◆ AIM OF THE EXERCISE ◆
Rescale the material from the line with "Click the Prerequisite heading" to the line with "Click the Australia map reset icon", both included, by writing out every one of those lines again, requests as well, with each coordinate in the answers multiplied by 0.5 and rounded to a whole number, halves rounding up. Leave the pictures out.
[begin DATA FOR THIS EXERCISE]
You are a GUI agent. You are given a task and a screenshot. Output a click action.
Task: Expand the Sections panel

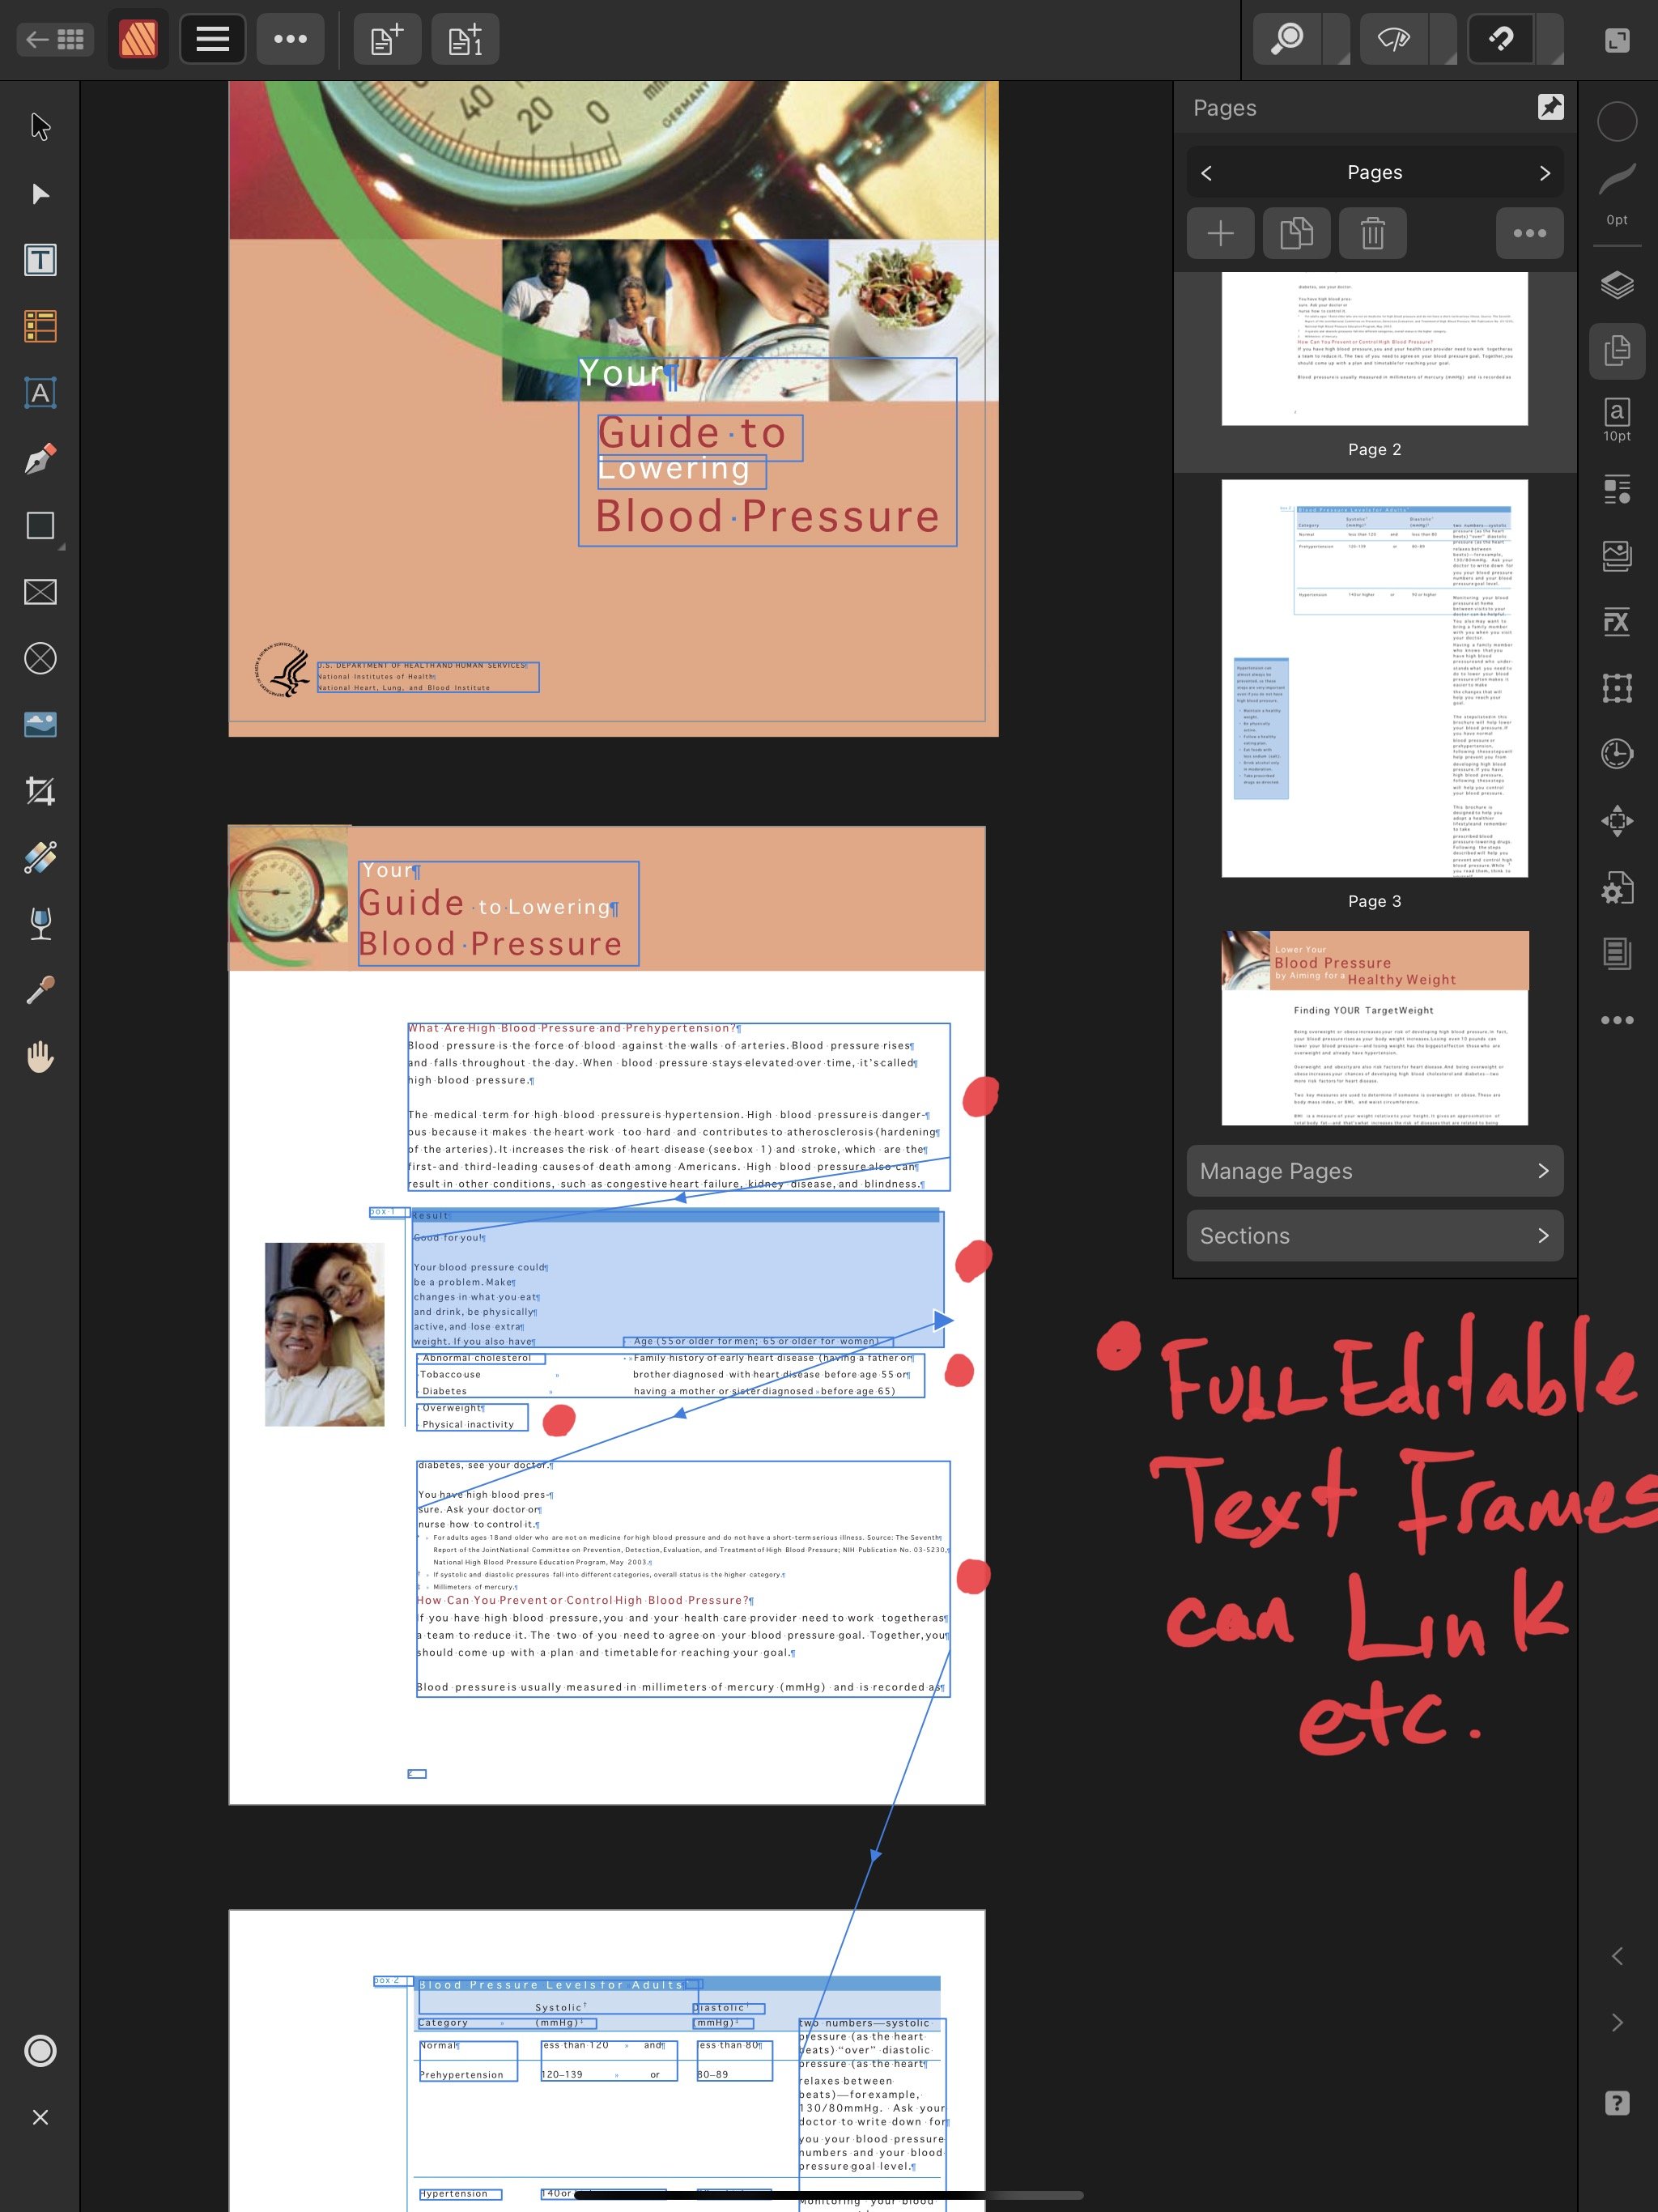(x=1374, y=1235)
[end DATA FOR THIS EXERCISE]
[begin DATA FOR THIS EXERCISE]
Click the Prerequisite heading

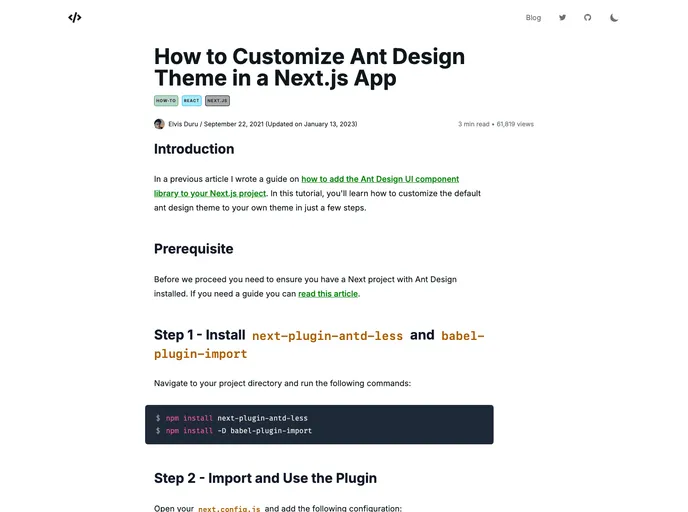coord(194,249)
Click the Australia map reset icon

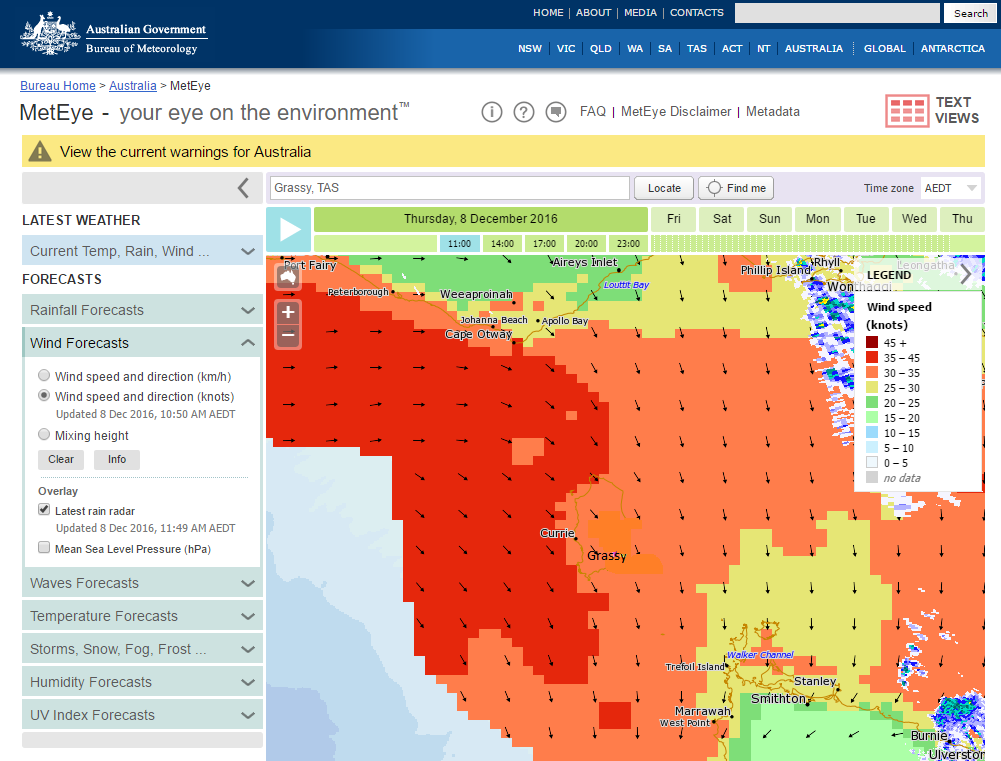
[end DATA FOR THIS EXERCISE]
◆ SOLUTION ◆
Click the Prerequisite heading

coord(97,125)
Click the Australia map reset icon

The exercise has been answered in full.